Let us know if you have any feedback on the Discord server, and stay tuned for more information about build caching in upcoming posts on this blog. Later today (Wednesday 17th, 2023), the Pages team will be hosting a Q&A session to talk about this announcement on Discord at 17:30 UTC.
Hey web developers! We are about to shake things up a bit here at Cloudflare and wanted to give you a heads-up, so that you know what we are doing and where we are going. You might know Cloudflare as one of the best places to come to when you need to protect, speed up, or scale your web application, but increasingly Cloudflare is also becoming the best place to deploy and run your application!
Why deploy your application to Cloudflare? Two simple reasons. First, it removes lots of hassle of managing many separate systems and allows you to develop, deploy, monitor, and tune your application all in one place. Second, by deploying to Cloudflare directly, there is so much more we can do to optimize your application and get it to the hands, ears, or eyes of your users more quickly and smoothly.
So what’s changing? Quite a bit, actually. I’m not going to bore you with rehashing all the details as my most-awesome colleagues have written separate blog posts with all the details, but here is a high level rundown.
Cloudflare Workers + Pages = awesome development platform
Cloudflare Pages and Workers are merging into a single unified development and application hosting platform that offers:
Standards-based JavaScript and WASM runtime that already serves over 10 million requests per second at peak globally.
Access to powerful features like R2 (object storage with an S3-compatible API), low-latency globally replicated KV storage, Queues, D1 database, and many more.
Support for GitOps and CI/CD workflows and preview environments to boost development velocity.
… and so much more.
While mathematically proven to be wrong, we stubbornly believe that 1+1=3, and in this case this translates to Cloudflare Pages + Workers = way more than the sum of the parts. In fact, it’s an awesome foundation for one of a kind development platform that we are thrilled to be building for you.
We started this product convergence journey a few quarters ago, and early on agreed upon not leaving any of the existing applications behind. Instead, we’ll be bringing them over to this new world. Today we are ready to start sharing the incremental results, with so much more to come over the upcoming quarters. Want to know more? My colleague Nevi posted lots of spicy details in her blog post.
Smart Placement for Workers takes us beyond the edge!
Smart placement is, to put it simply, revolutionary for Cloudflare. It enables a new compute paradigm on our platform, unmatched by any other application hosting providers today. Do you have a typical full-stack application built with one of the many popular web frameworks? This feature is for you! And it works with both Workers and Pages!
While previously we always executed all applications at the “edge” of our global network — meaning, as close to the user as possible. With smart placement, we intelligently determine the best location within our network where the compute (your application) should run. We do this by observing your application’s behavior and what other network resources or endpoints the application interacts with. We then transparently spawn your application at an optimal location, usually close to where your data is stored, and route the incoming requests via our network to this location.
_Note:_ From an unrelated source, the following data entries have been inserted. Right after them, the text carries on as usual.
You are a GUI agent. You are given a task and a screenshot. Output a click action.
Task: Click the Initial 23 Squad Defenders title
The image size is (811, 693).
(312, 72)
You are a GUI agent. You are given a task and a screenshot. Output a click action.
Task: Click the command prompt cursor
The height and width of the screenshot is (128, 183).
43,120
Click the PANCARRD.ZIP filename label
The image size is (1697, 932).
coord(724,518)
Smart placement enables applications to run near to the data these applications need to get stuff done. This is especially powerful for applications that interact with databases, object stores, or other backend endpoints, especially if these are centralized and not globally distributed.
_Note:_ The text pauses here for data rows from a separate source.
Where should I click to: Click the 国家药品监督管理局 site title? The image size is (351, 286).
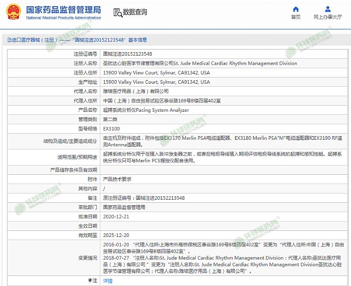point(63,9)
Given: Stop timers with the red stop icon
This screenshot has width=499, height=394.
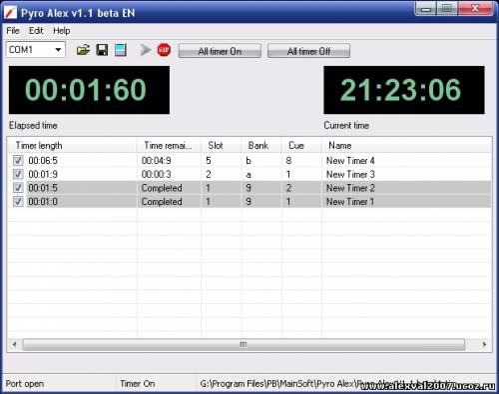Looking at the screenshot, I should click(x=164, y=50).
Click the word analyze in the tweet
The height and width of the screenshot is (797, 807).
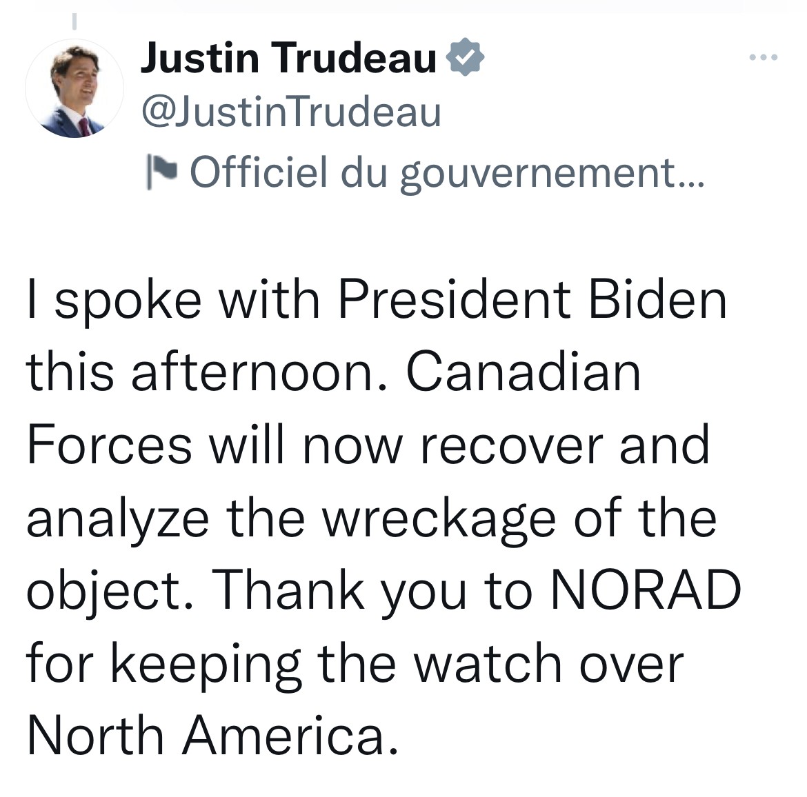click(118, 520)

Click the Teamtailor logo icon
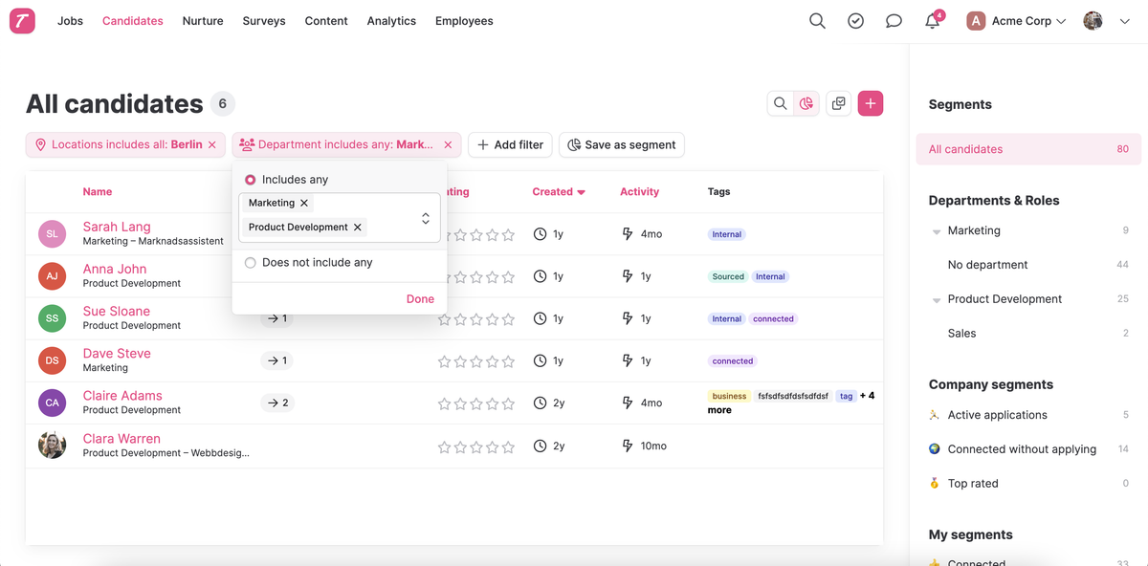(x=22, y=21)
Your user or clients requests still enter our lightning fast network in one of our 285+ datacenters in the world, close to their current location, but instead of spawning the application right there, we route the request to the most optimal datacenter, the one that is near the data or backend system the application talks to.
This doesn’t mean that compute at the edge is not cool anymore! It is! There are still many use-cases where running your application at the edge makes sense, and smart placement will determine this scenario and keep the application at the edge if that’s the right place for it to be. A/B testing, localization, asset serving, and others are use-cases that should almost always happen at the edge.
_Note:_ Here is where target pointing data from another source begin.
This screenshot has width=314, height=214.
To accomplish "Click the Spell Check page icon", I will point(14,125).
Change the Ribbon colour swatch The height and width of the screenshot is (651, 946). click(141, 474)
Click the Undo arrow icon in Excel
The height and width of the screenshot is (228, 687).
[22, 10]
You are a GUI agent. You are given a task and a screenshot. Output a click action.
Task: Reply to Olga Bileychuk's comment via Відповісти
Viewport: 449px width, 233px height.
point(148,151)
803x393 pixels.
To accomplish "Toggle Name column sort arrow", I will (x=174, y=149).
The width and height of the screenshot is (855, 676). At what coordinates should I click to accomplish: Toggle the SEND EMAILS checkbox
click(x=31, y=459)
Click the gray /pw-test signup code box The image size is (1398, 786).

We continue to deliver on our goal to build the best development environment integrated directly into our lightning fast and globally distributed application platform. We’re launching Wrangler v3, with complete support for local-by-default development workflow. Powered by the open-source Cloudflare Workers JavaScript runtime — workerd, this change reduces development server startup time by 10x and script reload times by 60x — boosting your productivity and keeping you in the flow longer.
In the dashboard, we're introducing an upgraded and far more powerful online editor powered by VSCode – you can now finally edit multiple JavaScript modules in your browser, get an accurate edge preview of your code, friendly error pages, and type checking!
Finally, in both our dashboard editor and Wrangler, we've updated our workerd-customized Chrome DevTools to the latest version, providing even greater debugging and profiling capabilities, wherever you choose to work.
This is just the first wave of improvements to our development tooling space, you’ll see us iterating in this space over the next few quarters, but in the meantime, check out in-depth posts from Adam, Brendan, and Samuel with all the Wrangler v3 details and VSCode and dash editor improvements.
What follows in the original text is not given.